Submitted by vostoklake on Sat, 03/12/2016 - 15:46
Keith Emerson wearing his Tarkus-skin cloak

When David Bowie left us a couple of months ago, a lot of people talked about – quite apart from what his music meant to so many people – what his image, his personality, his presence meant for those of us who were growing up queer and/or gender-queer back before all the cool kids were doing it.

Keith Emerson was that, for keyboardists.

The guitarists have all the heroes – Hendrix, Zappa, Steve Vai, Clapton, etc etc etc, as do the drummers (Bonham, Moon, even Ringo). For the rock keyboardists, there was really only Emerson, and Rick Wakeman. Now, you see, I rate Wakeman as a raconteur, but not really as a keyboardist. Silver cape, King Arthur on Ice, endless twinkly arpeggios… all kind of fey, isn’t it?

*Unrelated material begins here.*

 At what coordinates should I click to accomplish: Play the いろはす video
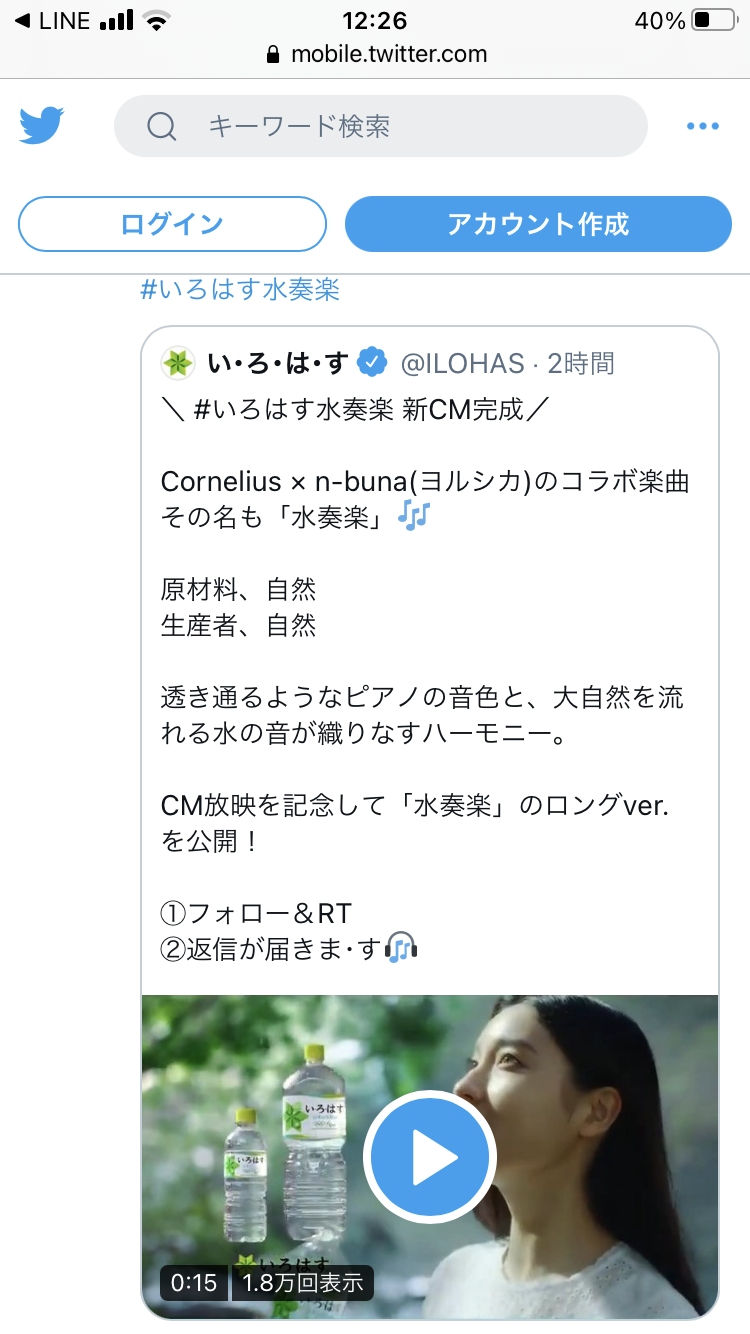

Nothing fey about Emmo. Greg Lake referred to ELP as a “sabre-rattling band”, and Keith Emerson was the embodiment of keyboard playing with some chest hair. Knifing a Hammond organ to death, spinning grand pianos, modular synths shooting pyrotechnics out of the top… but aside from all the showmanship, Emerson’s compositional chops – heavily influenced by jazz and the twentieth-century avant-garde like Bartók or Janacek – were far more dissonant and interesting than Wakeman’s noodling. The quartile harmonies of “Tarkus”, the counterpoint of “Karn Evil 9” or the multilayered Mellotrons of “Abbaddon’s Bolero” have inspired many a young musician who wanted to do something interesting with the rock keyboards. Like me.

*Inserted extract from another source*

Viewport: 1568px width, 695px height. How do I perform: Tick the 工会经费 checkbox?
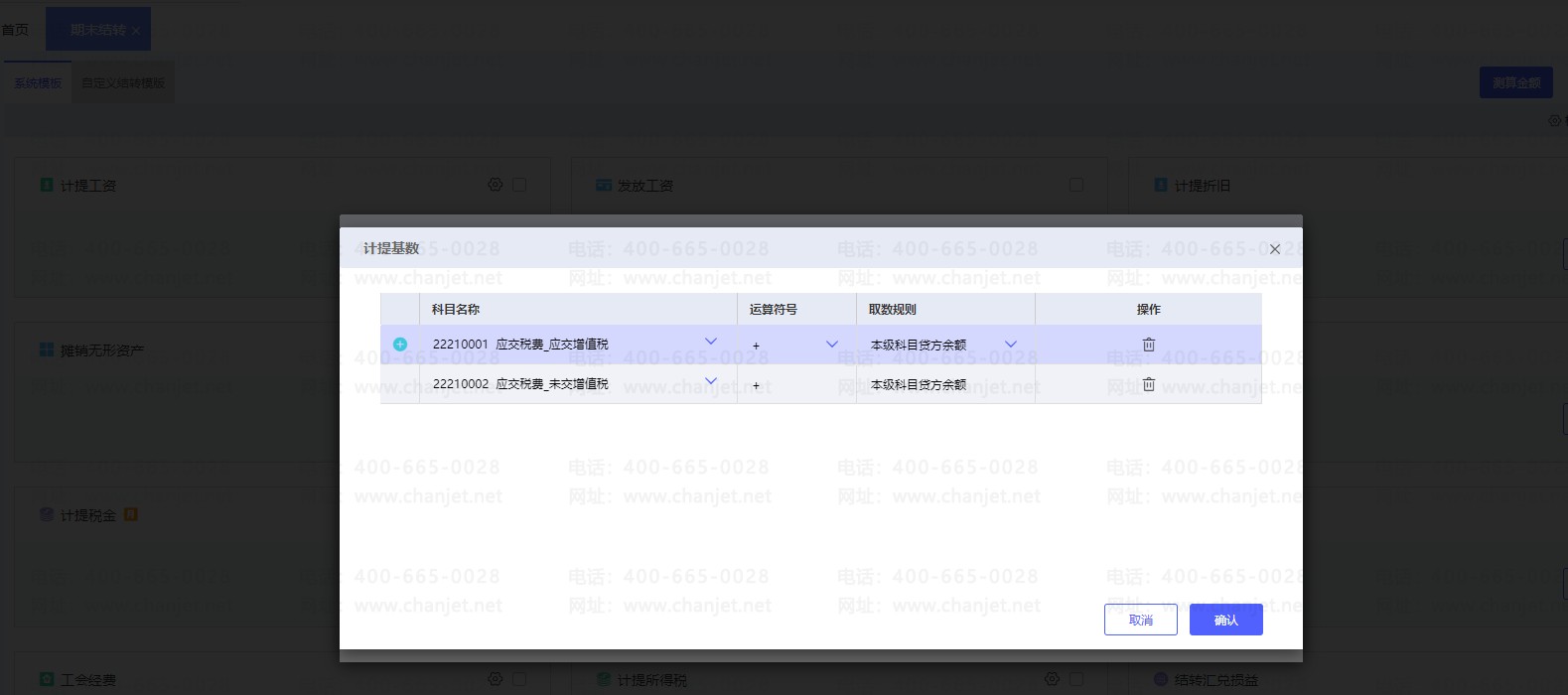point(519,679)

I came across Brain Salad Surgery in a used records bin in 1993, twenty years after it was produced. This was the heyday of grunge, where no-one was interested in rock keyboards any more. I chose a very unfashionable instrument for that period. So, I must admit, I was very excited about a band which gave me licence to say screw you, guitar snobs – give me the screaming analog synth over your six strings any day.

Yes. We all know, of course, how ELP made themselves the poster child for everything that was wrong with 70s progressive rock, too. Hubris, cocaine, hiring a 100-piece orchestra and having to lay them off halfway through a tour, and then making a god-awful piece of crap “easy listening” album out of contractual obligation. Well. There’s a rumour going around that no-one’s perfect.

Even from when I was first aware of him, Keith Emerson was beginning to have problems with his hands. A shock-horror cover story in Keyboard magazine in 1993 read: ‘Will Emerson Ever Play Again?’ It was Carpal Tunnel Syndrome at the time. At the last ELP gig in 2010, you could clearly see that he was having trouble with the twiddly bits, slurring his notes, but keeping going through sheer effort of will.

In daring, in bravado, in performance chops, in compositional uniqueness, and in sheer screw you opposition to guitar chauvinism, Keith Emerson was the best there ever was. And he blew his own brains out. Because he was 71 years old, and he couldn’t be the best any more, and he had nothing else.

I’m kind of having a hard time with that.